I was initially interested in investing in this company, but I’m struggling to see any real innovation - there’s nothing wrong with it, but the concept to me boils down to savings encouragement & trickle savings concepts - several apps out there for this already, & accounts with reduced fees compared to the banks, along with mortgages - essentially a building society with a modern app then… Like I said, nothing wrong and I wish them luck, but I personally am struggling to identify the standout concept or USP that will make them stand out of the crowd to potential customers. I dont think the name helps either “Nude” doesn’t scream banking or saving does it?
Essentially you’re paying 0.5% a year to be told to save more and also have your accounts aggregated.
The name is really bad IMO, what do they want to convey with the word “nude”.
Also failing to find a USP.
I am also struggling to see anything standout. Some things feel already covered in other apps. NatWest I know has a spending tracker where my friend said once they saw £250 under the Health and Beauty category it made them feel so guilty for spending so much on makeup they fixed up in the next month.
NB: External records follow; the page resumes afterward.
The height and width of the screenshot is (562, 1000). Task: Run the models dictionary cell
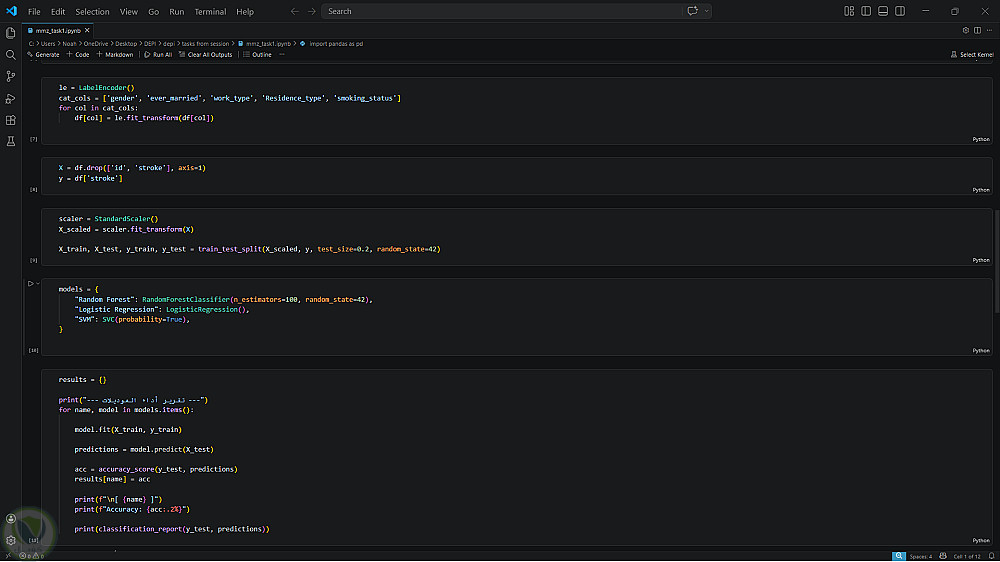31,284
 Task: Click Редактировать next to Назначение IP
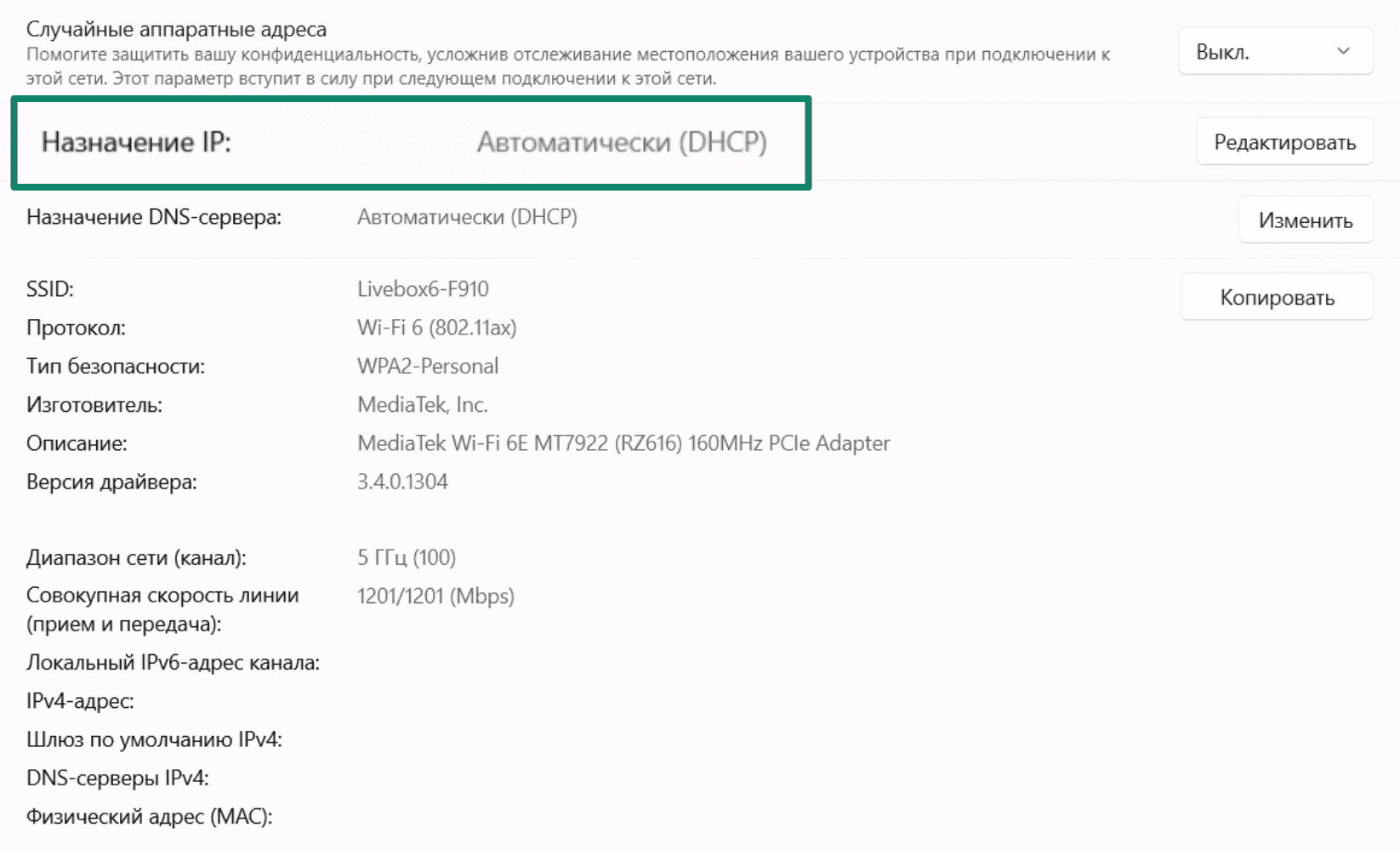tap(1283, 141)
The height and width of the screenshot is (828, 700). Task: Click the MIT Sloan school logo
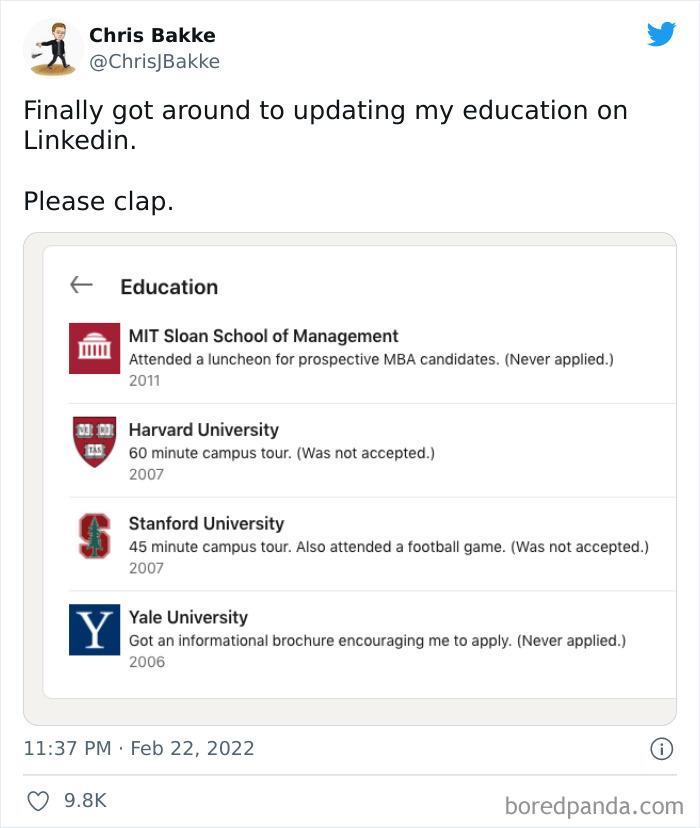click(x=94, y=348)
I do have friends who are half-heartedly saving for a house but find it hard to cut back on takeaways, sports stuff, makeup, clothes, tech, nights out etc. so an app that would help them do that might have a gimmicky appeal to them but it’s hard to say.
The LISA would need to be a must have though.
All that is what challenger banks like Monzo excel in. So Nude is imho unnecessary.
Monzo is called Monzo after they got told off for being called Mondo. If I remember correctly, they got their community to choose the new name.
Google is called Google because it’s based on googol, a large number that is 1 followed by one hundred zeroes.
Nude is called Nude because (???) their product is like the emperor that has no clothes?
I have to agree about the name — not only does it tell me nothing about what they do, it’s also an SEO challenge I wouldn’t wish on anybody.
I spy a name change in the not so distant future.
Safe search on!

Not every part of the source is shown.